- Born: 29 July 1948
- Died: 12 May 2001 (aged 52) Sywell, Northamptonshire, UK
- Occupation: engineer
- Known for: co-founder of Ilmor Engineering

= Paul Morgan (engineer) =

British automotive engineer (1948–2001)

Paul Jonathan Morgan (29 July 1948 – 12 May 2001) was a British engineer who co-founded Ilmor Engineering with Mario Illien in 1983. Ilmor had major successes providing engines for motorsport and won three Queen's Awards for Export Achievement.

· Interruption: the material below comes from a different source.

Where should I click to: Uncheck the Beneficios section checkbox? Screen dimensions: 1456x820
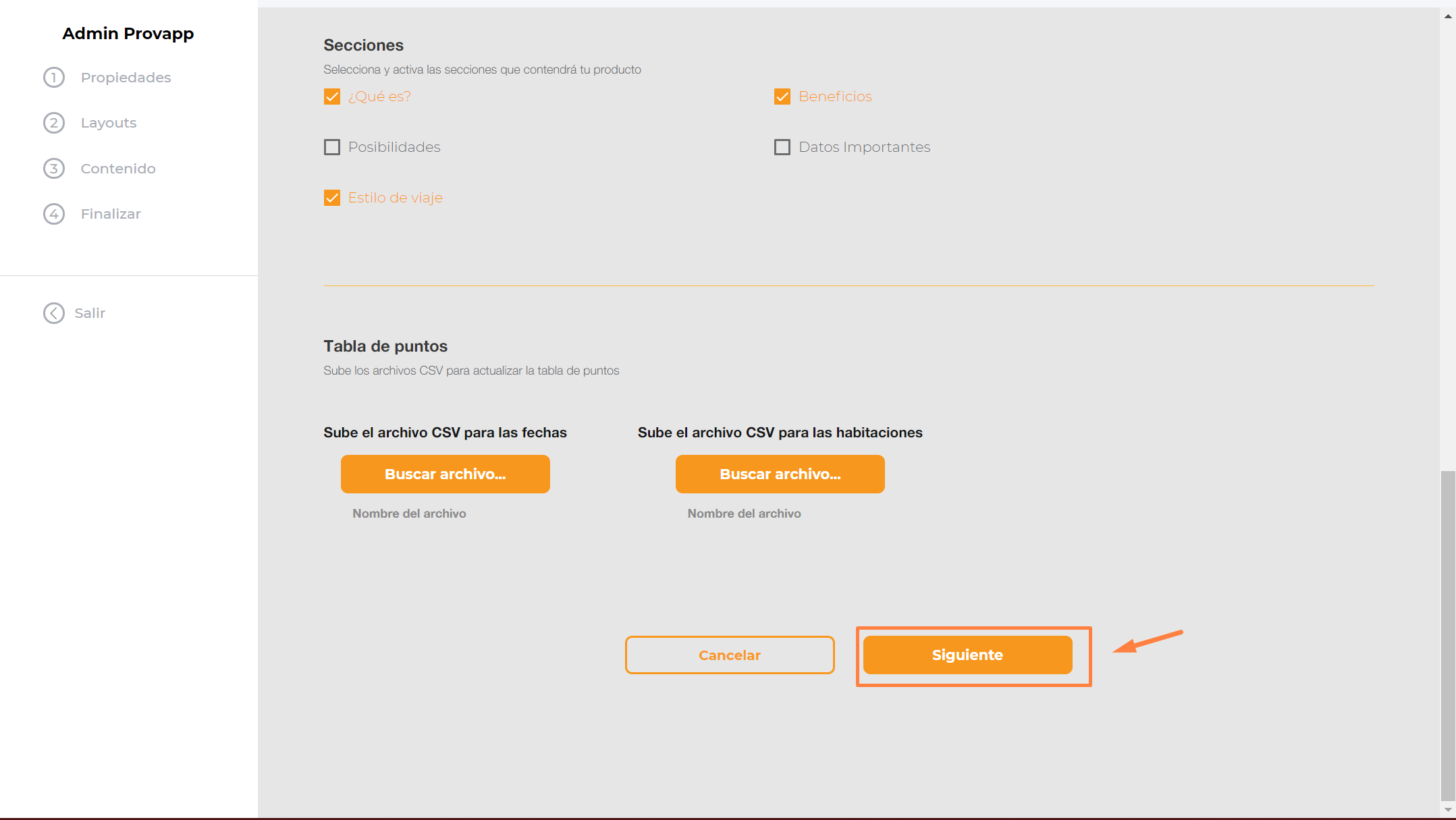[782, 97]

He was killed in a plane crash at Sywell, Northamptonshire on 12 May 2001.

Morgan was an engineer at Cosworth from 1970 to 1983. In 1983 he left Cosworth to form Ilmor with fellow engineer Mario Illien. Ilmor was set up with backing from Roger Penske and achieved its first race win powering Mario Andretti's Lola at the Long Beach Grand Prix. In 1989, Morgan and Illien decided to enter Formula One.

Paul Morgan was killed instantly when his Hawker Sea Fury overturned on landing. David Coulthard won the the day after Morgan's death in a Mercedes-Ilmor powered McLaren. Coulthard opted not to participate in the traditional champagne celebration as a mark of respect.

Morgan's widow reduced her shareholding of Ilmor in 2002, selling 10% to DaimlerChrysler. In 2005, DaimlerChrysler acquired all the remaining shares from Mrs. Morgan, Mario Illien, and Roger Penske.